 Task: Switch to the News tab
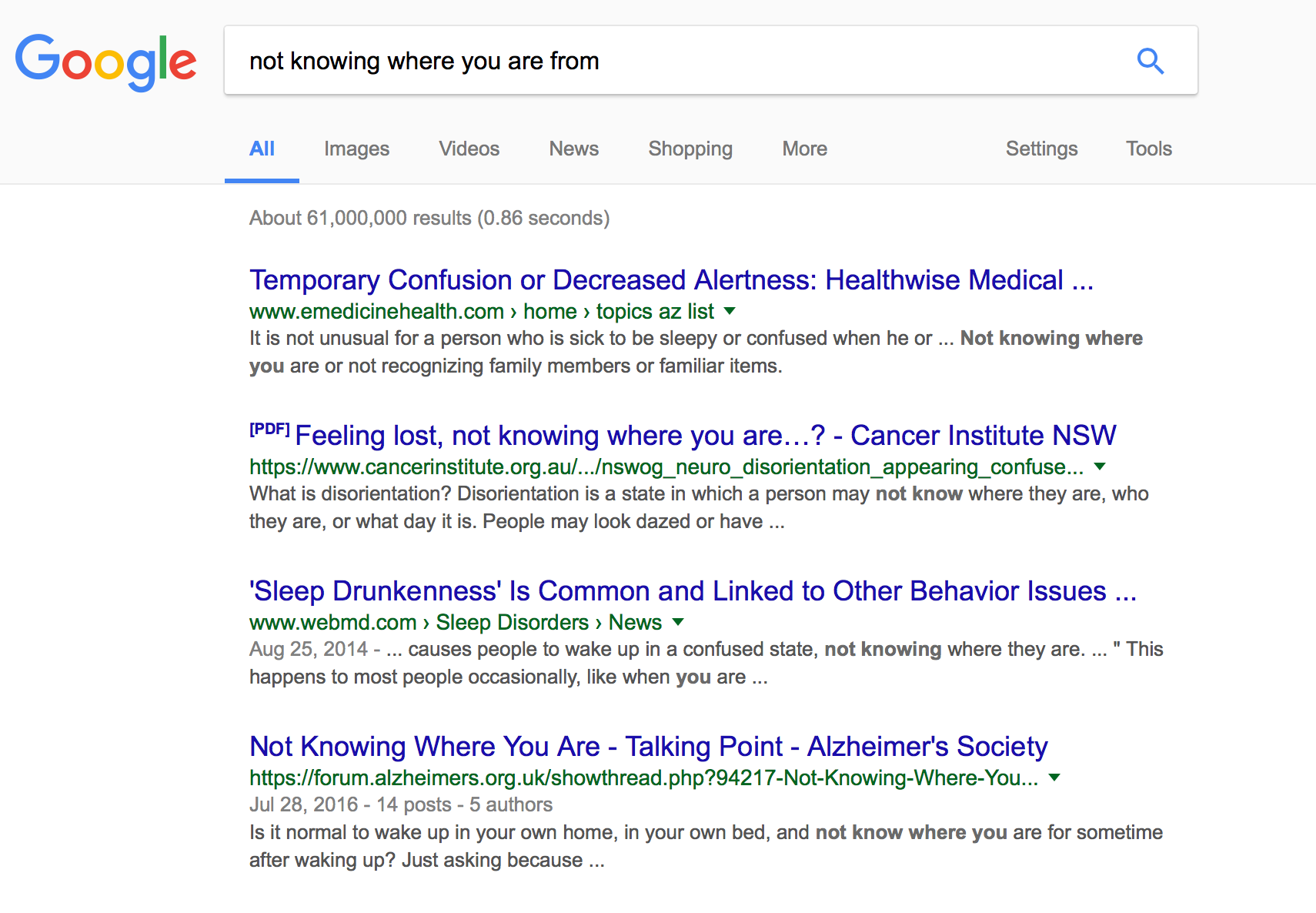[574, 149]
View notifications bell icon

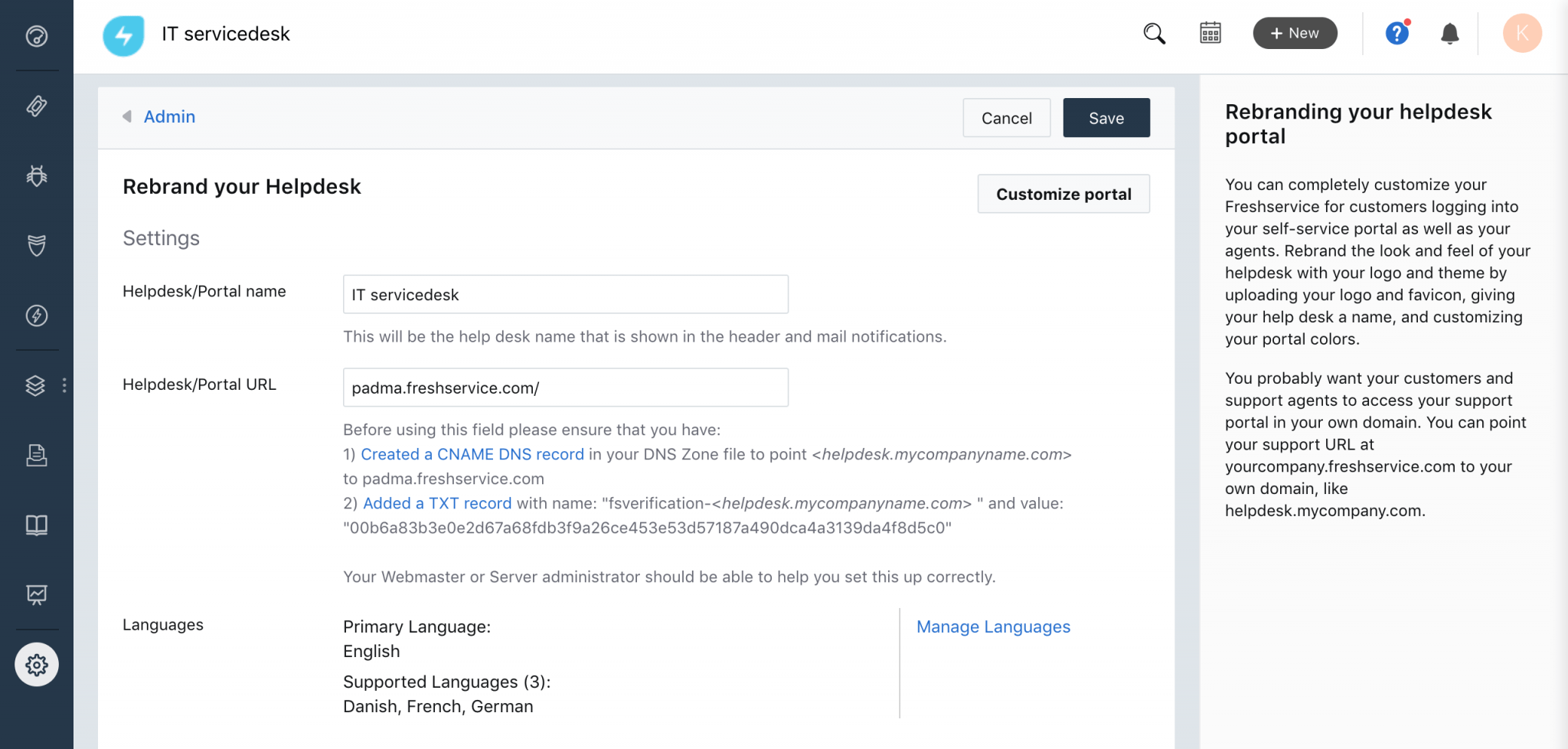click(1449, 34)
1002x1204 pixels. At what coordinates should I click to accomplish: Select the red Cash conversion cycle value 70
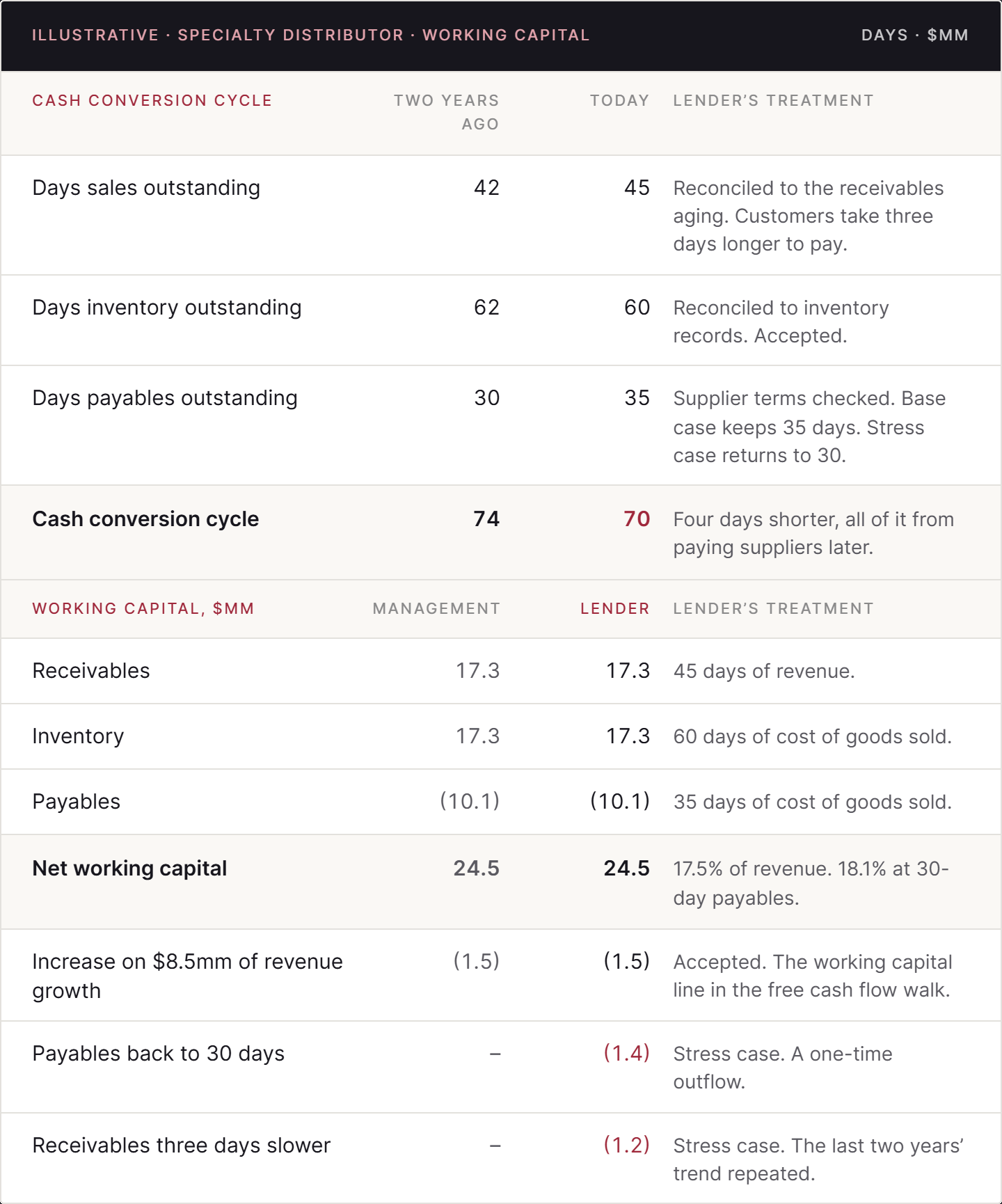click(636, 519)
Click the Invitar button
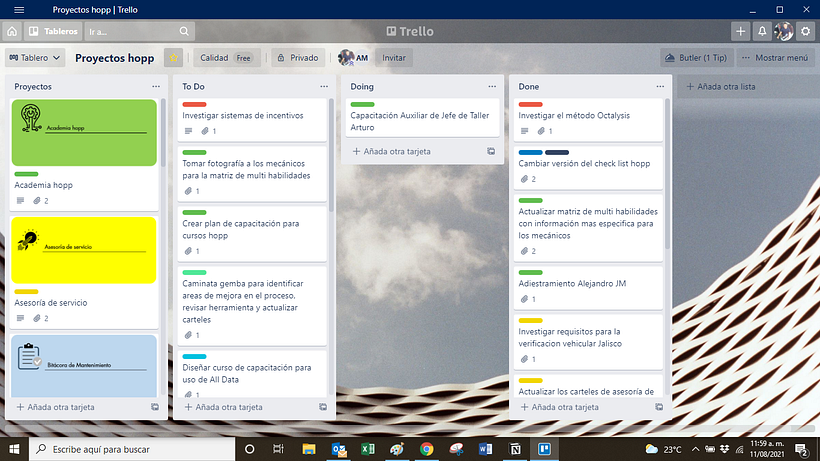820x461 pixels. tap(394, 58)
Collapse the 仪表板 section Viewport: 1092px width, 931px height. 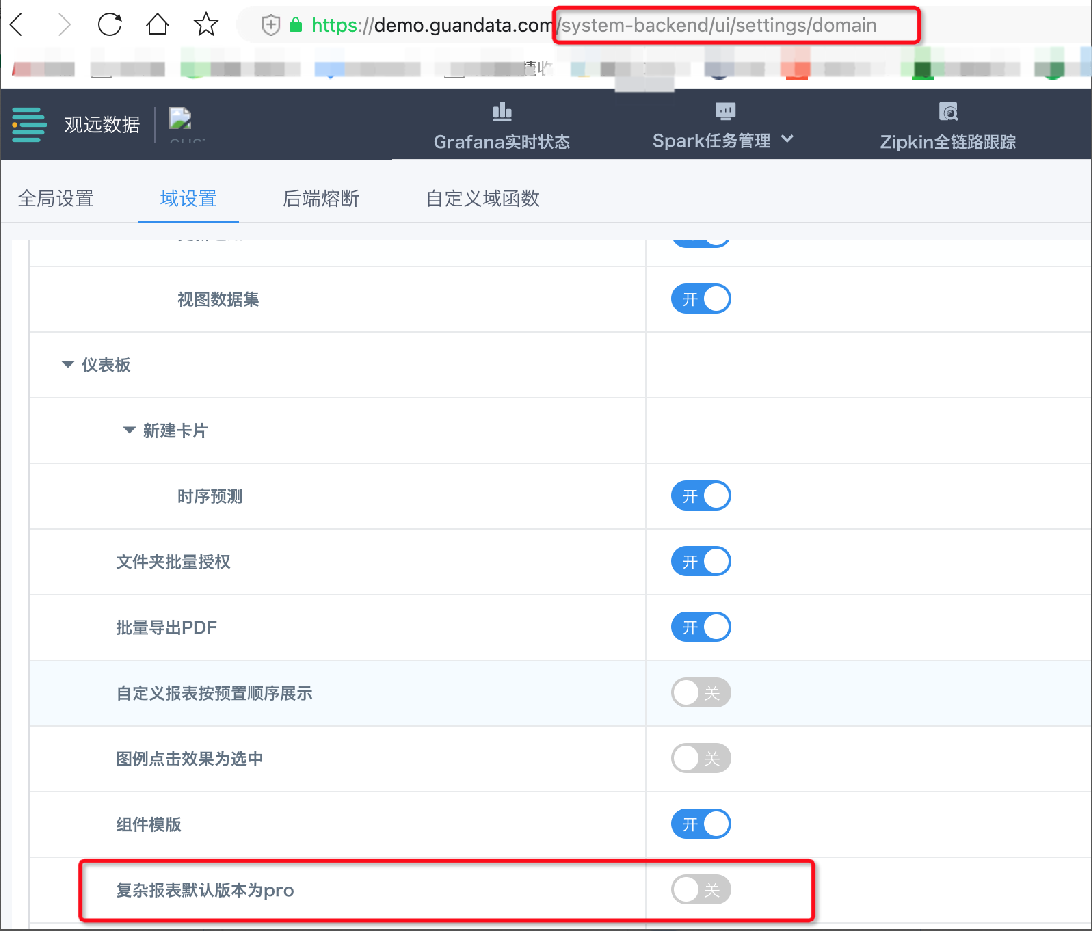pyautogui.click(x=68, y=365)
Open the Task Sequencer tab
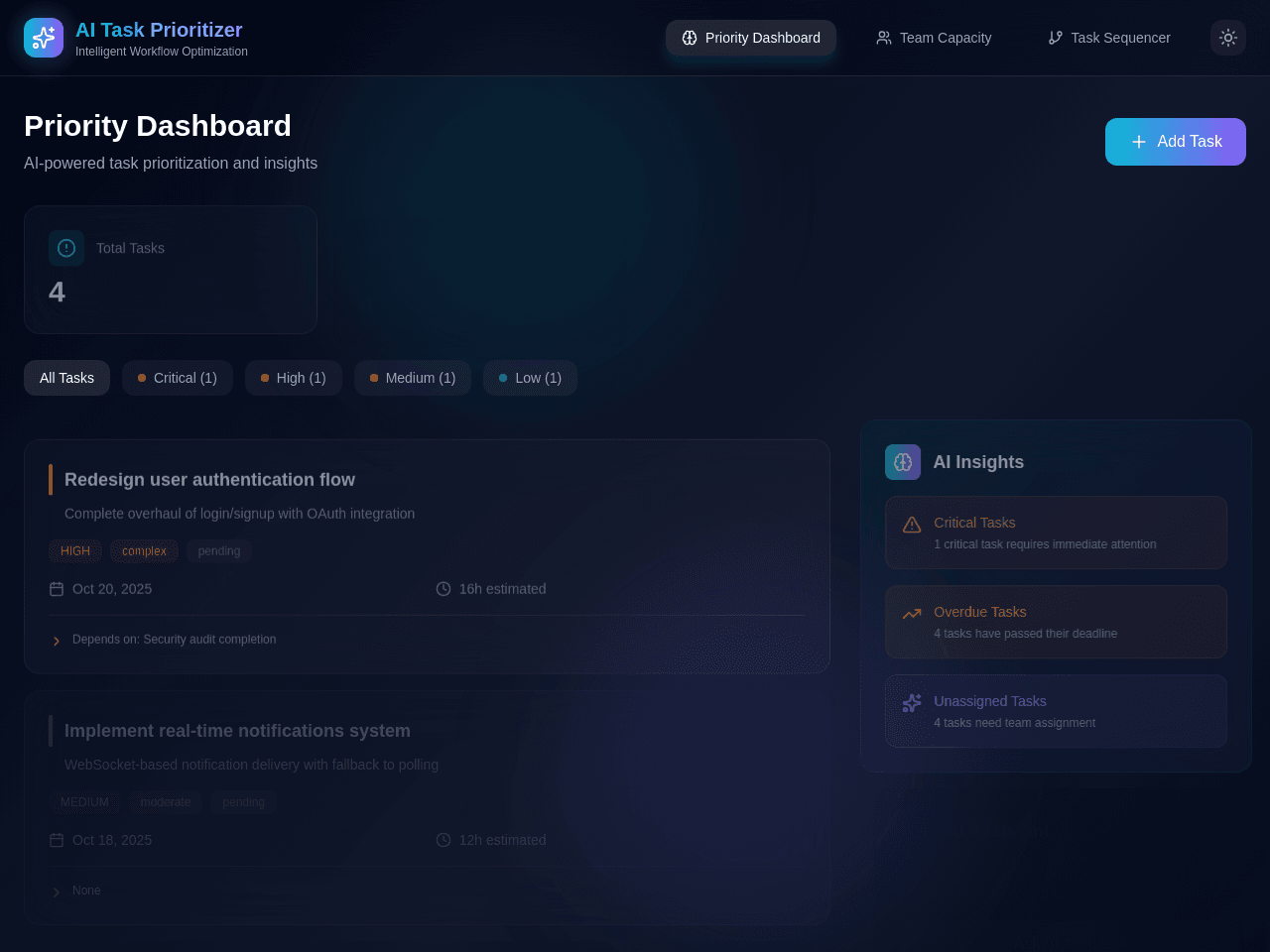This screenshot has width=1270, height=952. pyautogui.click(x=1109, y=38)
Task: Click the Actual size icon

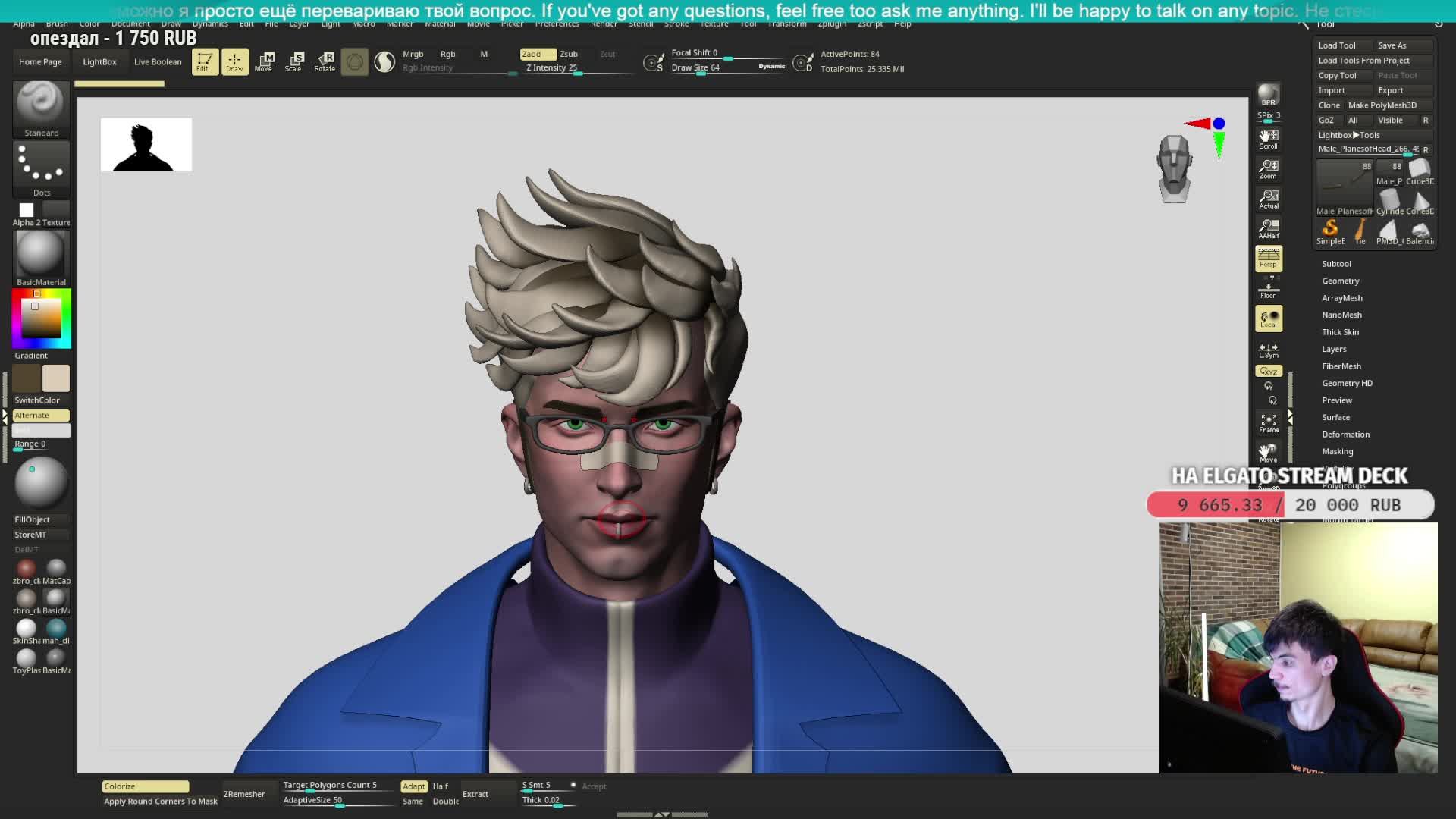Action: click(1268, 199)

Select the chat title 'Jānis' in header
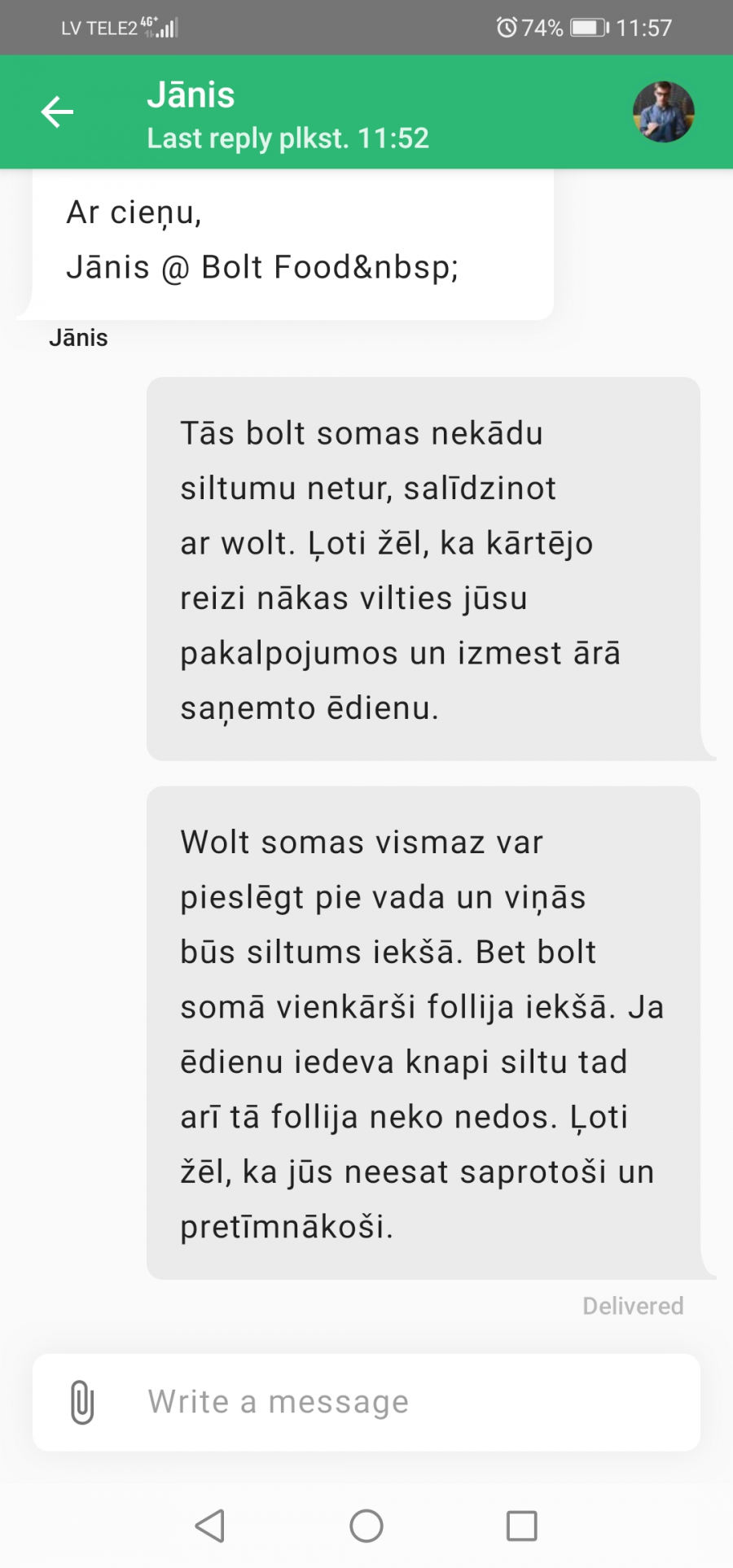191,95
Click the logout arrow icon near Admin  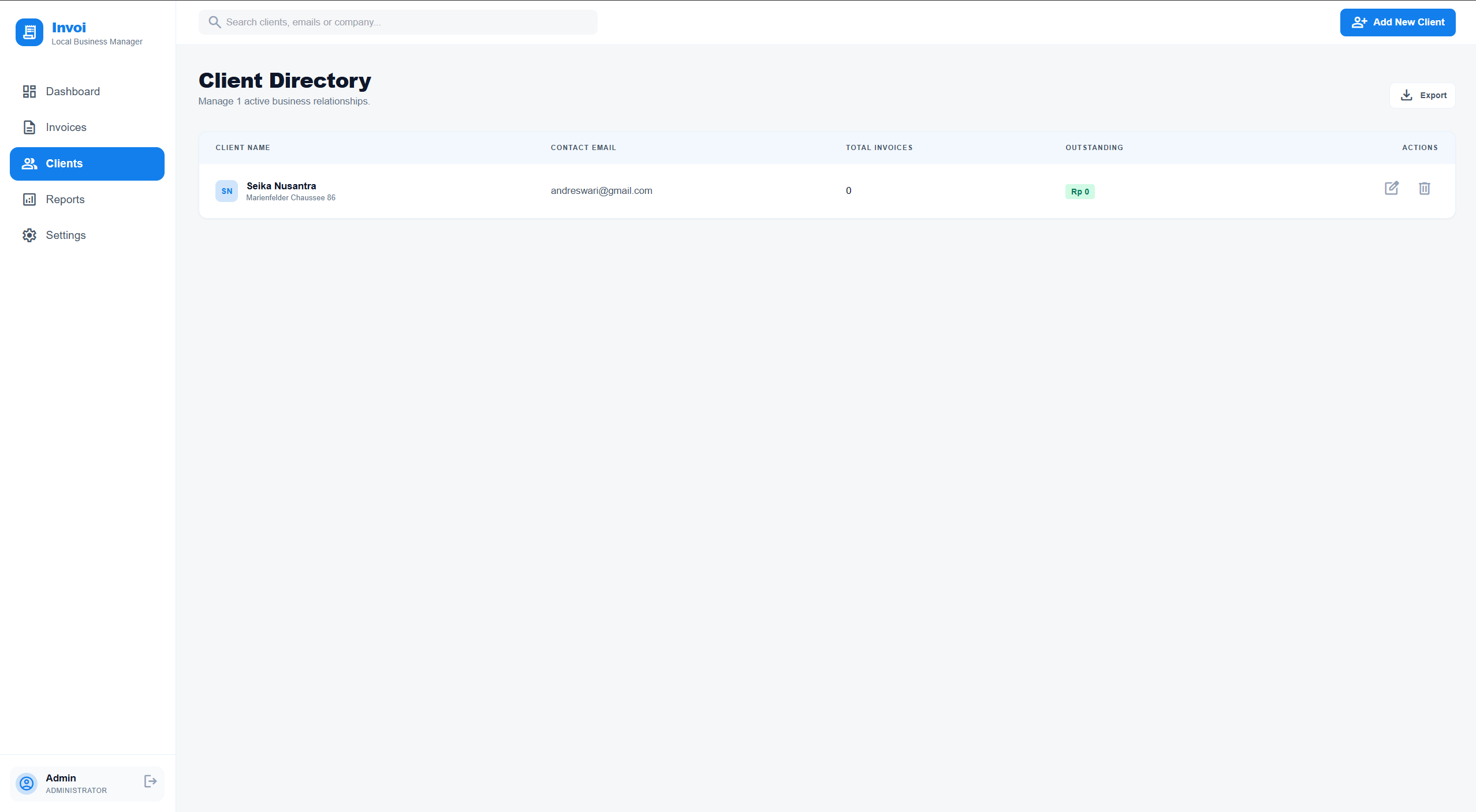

------------

◆ Work instructions: Convert the items above, from the line containing "Select the chat title 'Jānis' in header" through the end of the items, into a Markdown table with the columns Row and Item line. Skip blank lines and leave the pictures out.

◆ Written solution:
| Row | Item line |
|---|---|
| 1 | Select the chat title 'Jānis' in header |
| 2 | 191,95 |
| 3 | Click the logout arrow icon near Admin   |